Oracle’s credit rating is one step away from junk status, the point where banks start treating you as a default risk. Cutting 30,000 jobs frees up an estimated $8 to $10 billion a year, and every dollar of it goes straight into buildings and chips.
OpenAI has reportedly been shopping for faster chips to handle tasks where Nvidia’s hardware falls short, covering an estimated 10% of its future computing needs.
The fact that alternatives are being explored while Oracle is still mid-construction on a massive Texas facility is the kind of uncertainty that makes lenders nervous, and some banks have already stopped financing parts of the project.
Nairobi, Sixty-Three Days Later
Two months before the layoffs, Oracle and iXAfrica announced that Nairobi would host Oracle’s first public cloud region in Kenya.

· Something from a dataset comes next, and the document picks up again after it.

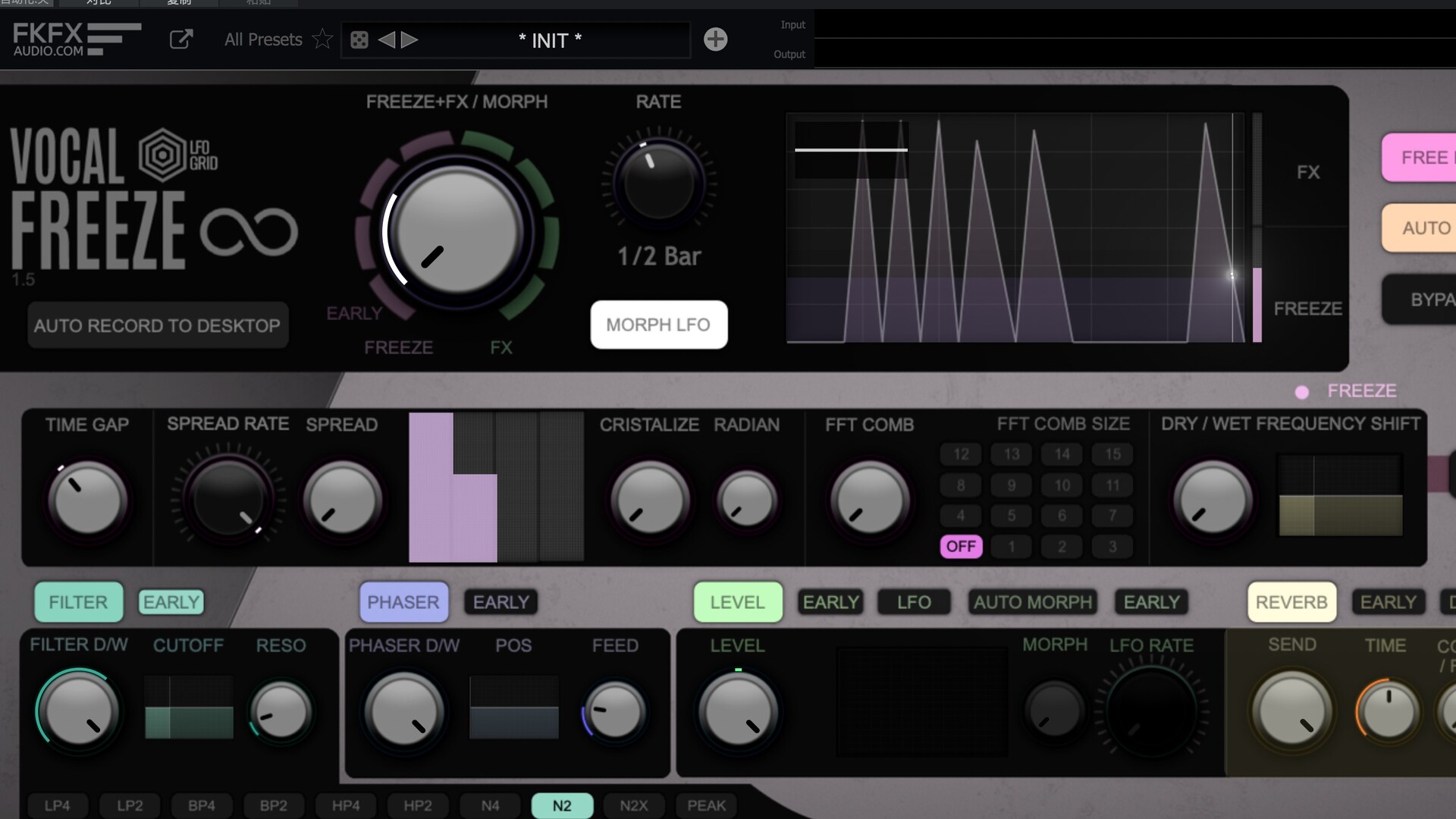Open the INIT preset name menu
The image size is (1456, 819).
tap(549, 40)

The announcement had been years in the making, first flagged by President Ruto in January 2024, and carried real commercial weight for Kenyan enterprises and public institutions that needed a local cloud option.
Oracle has not disclosed how many Kenyan staff were affected, and no local figures have emerged. The Nairobi office focuses on sales, cloud support, and customer success, doing exactly the kind of work that took the deepest cuts globally.
The physical infrastructure at iXAfrica is almost certainly safe, as it is the whole point of the exercise.
What is less clear is whether Oracle has left enough people on the ground to make that infrastructure useful to the businesses it was built to serve.
A Profitable Company with a Self-Imposed Crisis
Oracle’s stock rose 6% the day the layoffs were announced. The market read the move as a sensible reallocation, not a sign of distress, and in narrow financial terms that reading is defensible.
The company is converting operational headcount into capital expenditure to compete with Amazon and Microsoft in a market where physical infrastructure increasingly determines who wins.
What that framing leaves out is that the cash crunch Oracle is solving was entirely of its own making. The company borrowed aggressively against a $156 billion commitment to a single customer, watched its lenders grow nervous, and then handed the bill to its workforce.
The 30,000 people who woke up to a locked laptop on March 31 did not take that bet, but they just paid for it.